The title link is to a great article showing how different sources of historical temperature data tell conflicting stories. Data from NASA implies that global temperatures are increasing while information from the UK Meteorological Office, University of Alabama and Remote Sensing Systems clearly show that temperatures have been falling for quite some time. To further confuse matters, the often cited NASA data did not support global warming until the raw data was massaged to no longer match the original measurements. Older temperatures were interpolated and adjusted downwards, and recent temperatures were presented as higher than the actual raw values that were initially recorded.

I suggest you peruse the entire article, as it offers graphs and visual aids to clearly illustrate the issue and help open-minded rational people understand just how imperfect global temperature predictions are. You might also like to read the much shorter Herald article discussing how global temperatures are not likely to increase in the next decade.

Global warming is an easy and seductive cause precisely because it is so difficult to measure or prove. Climate models are imperfect and ever changing. Good intentions, alarmism and knee jerk reactions have taken the place of objective science in this politically charged issue. Vote to tax SUVs or mandate that corn be turned into fuel instead of food and suddenly you are "saving the planet". Climatic data never actually needs to improve as lack of success can always be blamed on too little effort, freak climatic anomalies, or the ever popular "we did our part but China's pollution nullified our efforts". To make matters worse, now that the global warming movement has gained so much momentum, powerful individuals and groups have become vested in the global warming "problem", and scientists must produce research that supports this belief or risk losing their funding and positions. Science is rapidly being replaced by dogma which makes it much harder for us to objectively learn more about our climate and what impact our species is having on it.
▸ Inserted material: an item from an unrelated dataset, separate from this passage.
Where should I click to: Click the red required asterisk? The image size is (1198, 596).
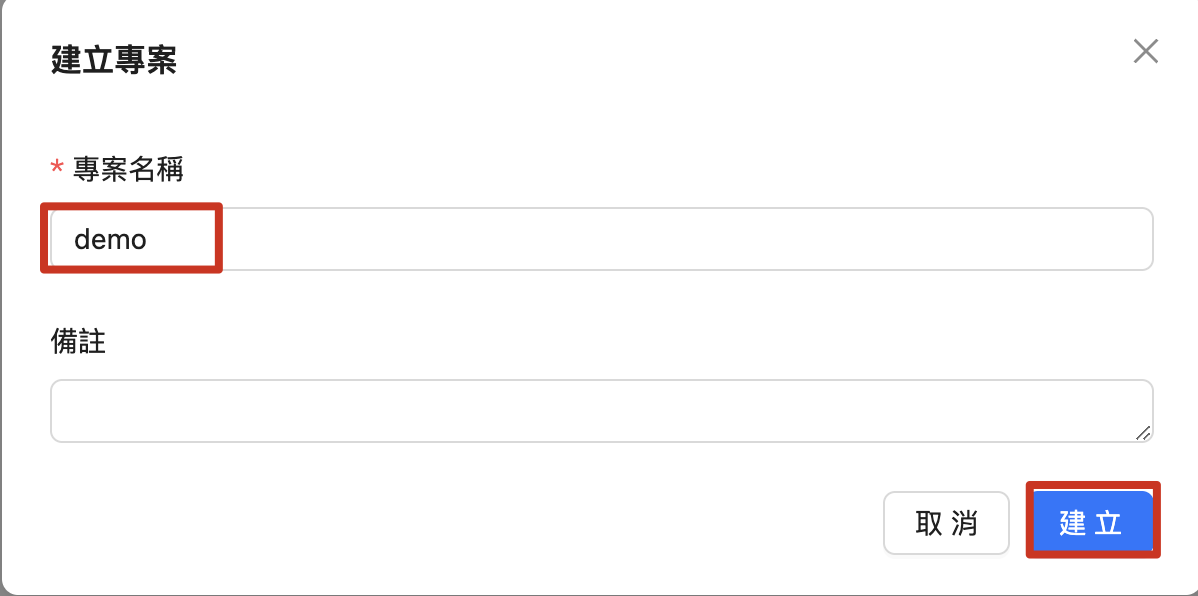point(57,170)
In the late 1800's there was fear of an impending ice age. By 1930, we were supposedly threatened by global warming. In the 1950s, people decided that global warming wasn't happening after all. In 1975, the New York Times reported "A Major Cooling Widely Considered to Be Inevitable" and public schools taught children that we were beginning a new ice age. Most of these scares were based on a perceived average surface temperature change between 0.5 and 2 degrees Fahrenheit. Think about that for a moment. As little as ½ of a degree of change has been grounds to proclaim globally and historically significant climate change. Here we are on the surface of a thin crust of rock covering a ball of molten magma spinning around a massive and ever fluctuating ball of burning gas, subject to cosmic radiation, solar flares, plate tectonics and volcanism and yet people really think that a perceived and heavily disputed tiny average temperature change is absolute proof of a long term trend caused by humans. It is especially absurd if you consider how few years worth of data we have to analyze compared to the vast and complex climatic history of our planet.

Glaciers are indeed melting in places, but they are growing in others. In places such as Greenland and Switzerland, receding glaciers have revealed ancient villages, proving that the areas were devoid of glaciers in the not so distant past. How can we then say that the current absence of glaciers in such areas is unnatural and caused by manmade carbon emissions? Sure, polar bears and other species are threatened by climate changes, but so were dinosaurs, woolly mammoths and countless other species that were wiped out long before the dawn of human industry. Our climate is so vastly complex that we are unlikely to understand it well enough within our lifetime to accurately predict long term climate changes.

We would be far better of if kindhearted people applied their good intentions to othe environmental issues where they could make real and measurable progress. If for example, global warming activists instead spent their efforts buying up land to protect it from development, globally distributing contraceptives and educating people about the dangers of overpopulation, they could protect a vast amount of unspoiled habitat and slow the rate of new polluting consumers being brought into the world.